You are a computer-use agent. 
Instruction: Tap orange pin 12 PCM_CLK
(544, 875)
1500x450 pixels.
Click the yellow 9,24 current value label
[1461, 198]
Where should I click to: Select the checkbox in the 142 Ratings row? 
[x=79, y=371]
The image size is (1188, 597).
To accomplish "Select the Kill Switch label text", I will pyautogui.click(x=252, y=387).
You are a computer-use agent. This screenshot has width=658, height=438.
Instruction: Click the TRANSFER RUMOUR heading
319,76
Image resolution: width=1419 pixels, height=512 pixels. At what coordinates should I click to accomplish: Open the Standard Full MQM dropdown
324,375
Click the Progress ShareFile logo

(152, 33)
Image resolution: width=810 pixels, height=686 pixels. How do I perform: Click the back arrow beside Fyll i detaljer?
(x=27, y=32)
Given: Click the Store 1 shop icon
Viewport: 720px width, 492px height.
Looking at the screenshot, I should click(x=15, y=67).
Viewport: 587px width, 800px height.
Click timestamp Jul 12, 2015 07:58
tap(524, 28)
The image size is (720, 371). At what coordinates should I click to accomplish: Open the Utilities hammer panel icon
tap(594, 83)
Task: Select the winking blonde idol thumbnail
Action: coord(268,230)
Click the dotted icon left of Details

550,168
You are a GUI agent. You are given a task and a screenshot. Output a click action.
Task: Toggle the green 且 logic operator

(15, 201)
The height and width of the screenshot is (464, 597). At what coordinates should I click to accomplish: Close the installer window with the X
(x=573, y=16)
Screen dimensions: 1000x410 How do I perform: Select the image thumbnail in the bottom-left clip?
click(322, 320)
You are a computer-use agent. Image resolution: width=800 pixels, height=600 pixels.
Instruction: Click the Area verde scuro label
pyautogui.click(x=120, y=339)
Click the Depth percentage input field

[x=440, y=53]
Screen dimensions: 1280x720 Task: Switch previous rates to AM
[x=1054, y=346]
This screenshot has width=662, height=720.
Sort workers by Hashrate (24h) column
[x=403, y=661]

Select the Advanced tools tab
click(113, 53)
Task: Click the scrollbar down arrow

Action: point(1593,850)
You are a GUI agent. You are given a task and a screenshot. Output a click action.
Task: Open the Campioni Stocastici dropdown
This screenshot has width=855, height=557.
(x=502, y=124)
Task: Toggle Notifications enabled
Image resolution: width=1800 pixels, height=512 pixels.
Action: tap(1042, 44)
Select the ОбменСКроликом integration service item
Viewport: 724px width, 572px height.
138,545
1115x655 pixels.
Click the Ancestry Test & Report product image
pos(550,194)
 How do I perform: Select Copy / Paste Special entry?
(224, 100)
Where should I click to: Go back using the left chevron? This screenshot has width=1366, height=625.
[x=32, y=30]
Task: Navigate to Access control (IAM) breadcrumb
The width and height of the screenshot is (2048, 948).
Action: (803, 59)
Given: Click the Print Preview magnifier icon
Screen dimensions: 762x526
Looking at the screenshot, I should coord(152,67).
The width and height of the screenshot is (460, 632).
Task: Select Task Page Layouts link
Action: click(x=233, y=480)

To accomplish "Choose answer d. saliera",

:::::

**Assigned task**
The word to find is "computer". Copy every line of the data that holds it.

**Result**
You are a computer-use agent. 
You are a computer-use agent. This screenshot has width=658, height=438.
You are a computer-use agent. Image resolution: width=800 pixels, height=600 pixels.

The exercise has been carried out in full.